== Segment start ==

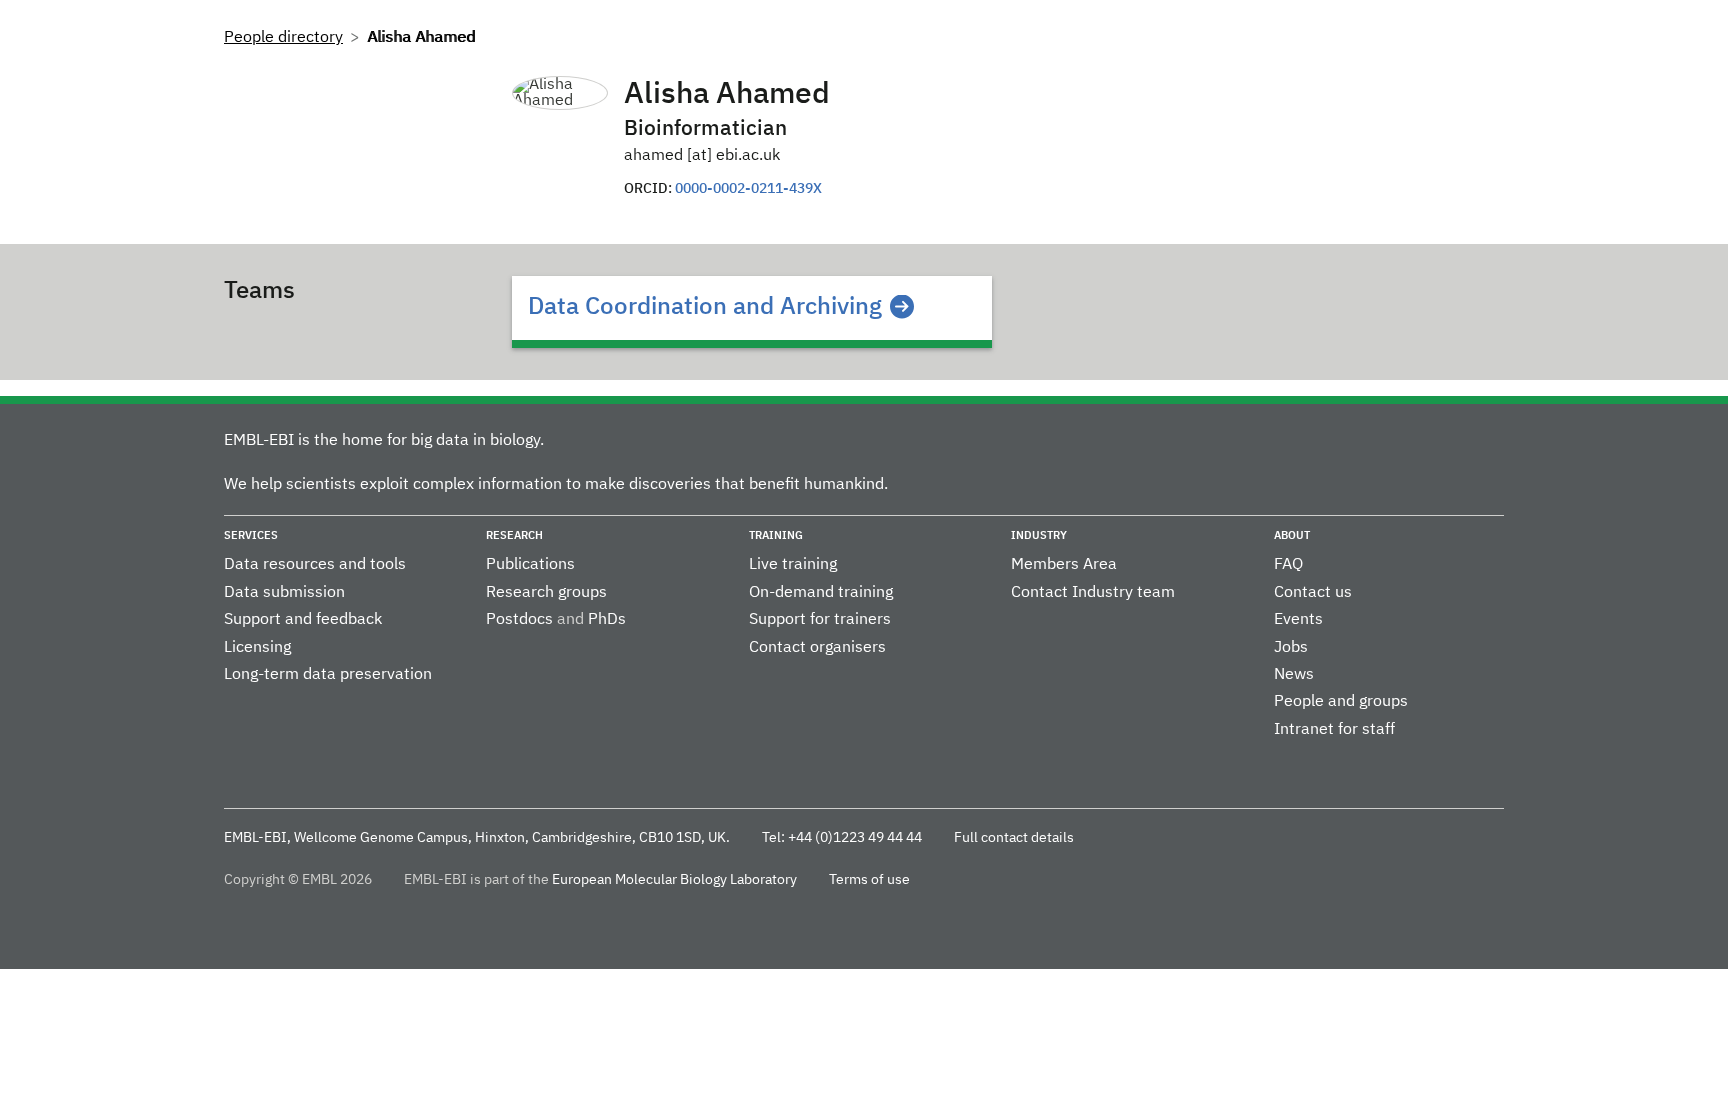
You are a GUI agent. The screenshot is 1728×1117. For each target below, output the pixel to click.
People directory (283, 38)
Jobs (1291, 648)
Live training (793, 565)
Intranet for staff (1334, 730)
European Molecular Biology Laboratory (674, 880)
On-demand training (821, 593)
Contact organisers (817, 648)
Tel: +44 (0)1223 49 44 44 (842, 838)
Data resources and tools (315, 565)
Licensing (257, 648)
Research (514, 535)
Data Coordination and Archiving (705, 307)
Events (1298, 620)
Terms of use (869, 880)
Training (776, 535)
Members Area (1064, 565)
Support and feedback (303, 620)
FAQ (1288, 565)
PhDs (607, 620)
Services (251, 535)
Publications (530, 565)
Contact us (1313, 593)
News (1294, 675)
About (1292, 535)
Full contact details (1014, 838)
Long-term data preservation (328, 675)
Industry (1039, 535)
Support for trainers (820, 620)
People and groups (1341, 702)
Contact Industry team (1093, 593)
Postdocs (519, 620)
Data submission (284, 593)
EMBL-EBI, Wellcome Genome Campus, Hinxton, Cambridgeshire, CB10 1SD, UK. (477, 838)
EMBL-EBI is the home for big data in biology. (384, 441)
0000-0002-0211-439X (748, 189)
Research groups (546, 593)
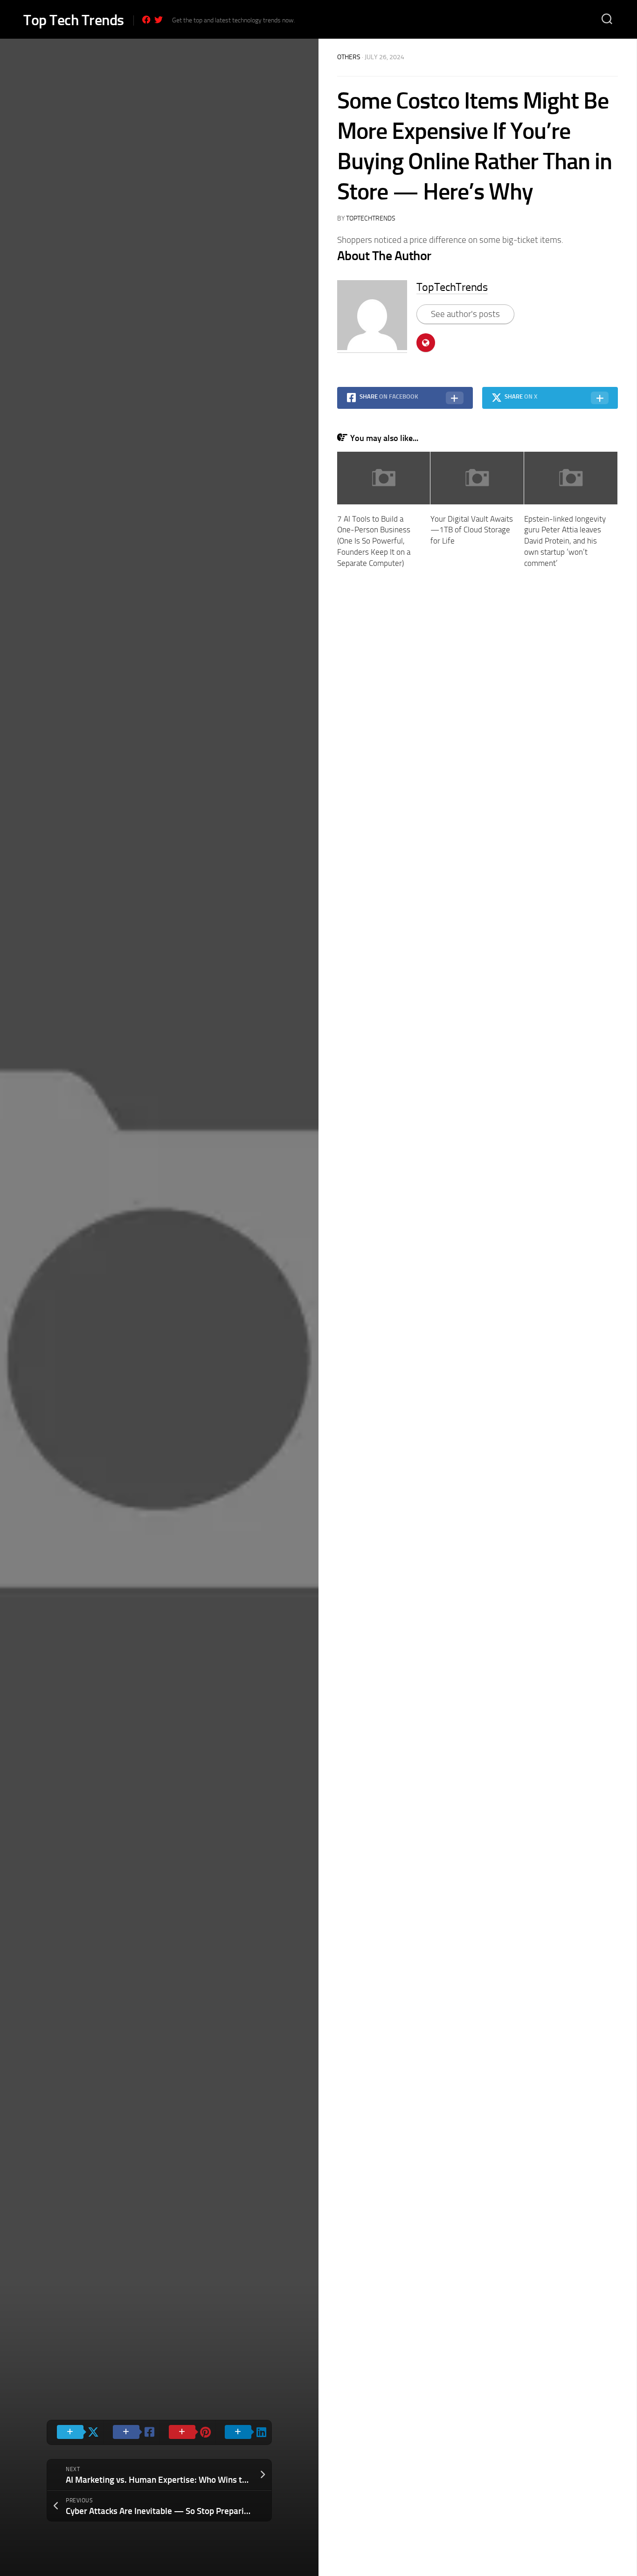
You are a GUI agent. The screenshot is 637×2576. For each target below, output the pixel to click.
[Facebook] (146, 19)
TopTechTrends (370, 218)
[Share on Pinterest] (187, 2432)
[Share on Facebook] (131, 2432)
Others (348, 57)
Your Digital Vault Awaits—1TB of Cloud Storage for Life (471, 530)
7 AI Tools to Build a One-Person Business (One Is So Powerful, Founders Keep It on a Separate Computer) (373, 541)
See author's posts (465, 314)
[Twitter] (158, 19)
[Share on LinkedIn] (243, 2432)
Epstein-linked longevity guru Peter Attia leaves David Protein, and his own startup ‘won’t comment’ (565, 541)
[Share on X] (75, 2432)
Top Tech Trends (73, 20)
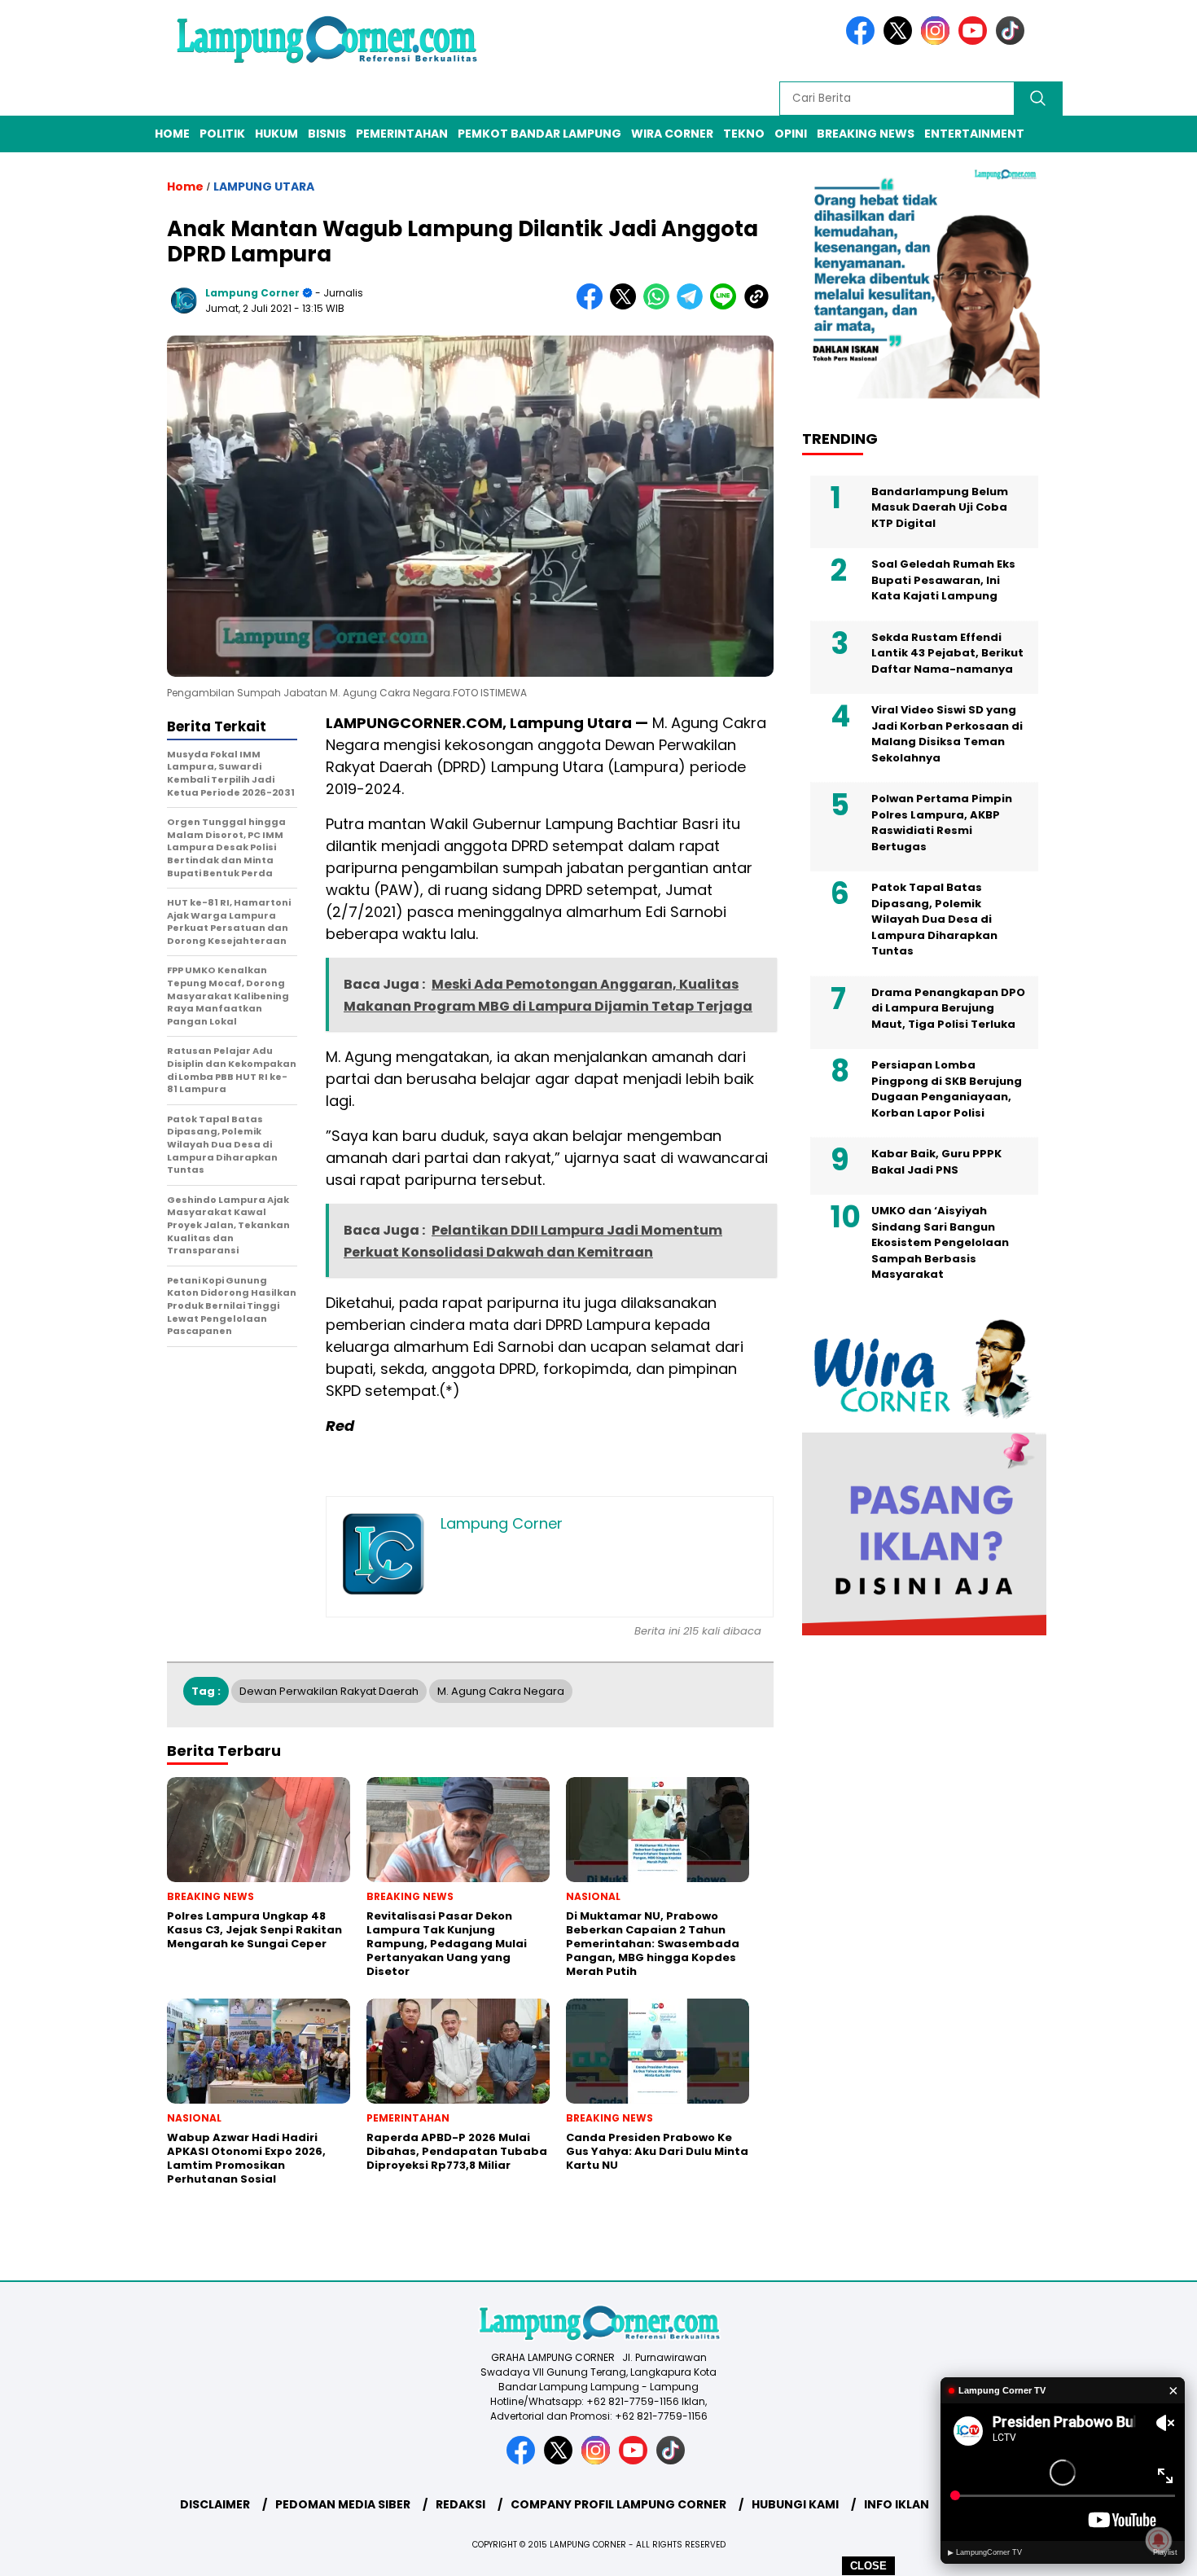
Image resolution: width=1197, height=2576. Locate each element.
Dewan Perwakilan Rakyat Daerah (329, 1691)
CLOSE (868, 2566)
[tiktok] (1013, 41)
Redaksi (460, 2504)
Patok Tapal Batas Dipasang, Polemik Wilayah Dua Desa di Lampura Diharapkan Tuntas (934, 919)
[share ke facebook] (593, 306)
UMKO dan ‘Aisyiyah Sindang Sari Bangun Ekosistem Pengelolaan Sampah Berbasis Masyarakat (940, 1242)
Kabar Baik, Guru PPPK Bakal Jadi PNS (936, 1162)
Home (172, 133)
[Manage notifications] (1159, 2540)
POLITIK (222, 133)
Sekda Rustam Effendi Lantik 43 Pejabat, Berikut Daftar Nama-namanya (947, 652)
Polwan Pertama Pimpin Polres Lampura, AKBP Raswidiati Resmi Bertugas (941, 822)
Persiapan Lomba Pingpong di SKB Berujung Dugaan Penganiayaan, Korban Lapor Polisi (946, 1089)
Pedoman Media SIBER (342, 2504)
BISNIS (327, 133)
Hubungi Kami (795, 2504)
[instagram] (938, 41)
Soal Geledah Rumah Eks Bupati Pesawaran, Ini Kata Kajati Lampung (943, 579)
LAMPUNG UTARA (263, 186)
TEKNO (744, 133)
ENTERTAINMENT (974, 133)
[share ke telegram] (693, 306)
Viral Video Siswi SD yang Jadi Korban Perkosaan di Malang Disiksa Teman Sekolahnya (947, 734)
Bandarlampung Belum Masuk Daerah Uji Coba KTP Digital (939, 506)
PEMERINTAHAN (402, 133)
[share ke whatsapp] (660, 306)
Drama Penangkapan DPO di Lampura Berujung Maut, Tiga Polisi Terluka (948, 1007)
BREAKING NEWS (865, 133)
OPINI (790, 133)
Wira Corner (672, 133)
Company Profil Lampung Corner (618, 2504)
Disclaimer (215, 2504)
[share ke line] (726, 306)
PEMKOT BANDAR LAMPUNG (539, 133)
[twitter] (901, 41)
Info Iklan (896, 2504)
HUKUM (276, 133)
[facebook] (863, 41)
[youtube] (975, 41)
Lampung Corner (252, 293)
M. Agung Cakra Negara (500, 1691)
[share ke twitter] (626, 306)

== Segment end ==

● Directions:
Where a picture appears in the records above, omit it, and transcribe exactly the stretch of lines from the one with "[Twitter] (158, 19)" through the one with "Redaksi (460, 2504)".

● Response:
[Twitter] (158, 19)
[Share on LinkedIn] (243, 2432)
Epstein-linked longevity guru Peter Attia leaves David Protein, and his own startup ‘won’t comment’ (565, 541)
[Share on X] (75, 2432)
Top Tech Trends (73, 20)
Image resolution: width=1197, height=2576. Locate each element.
Dewan Perwakilan Rakyat Daerah (329, 1691)
CLOSE (868, 2566)
[tiktok] (1013, 41)
Redaksi (460, 2504)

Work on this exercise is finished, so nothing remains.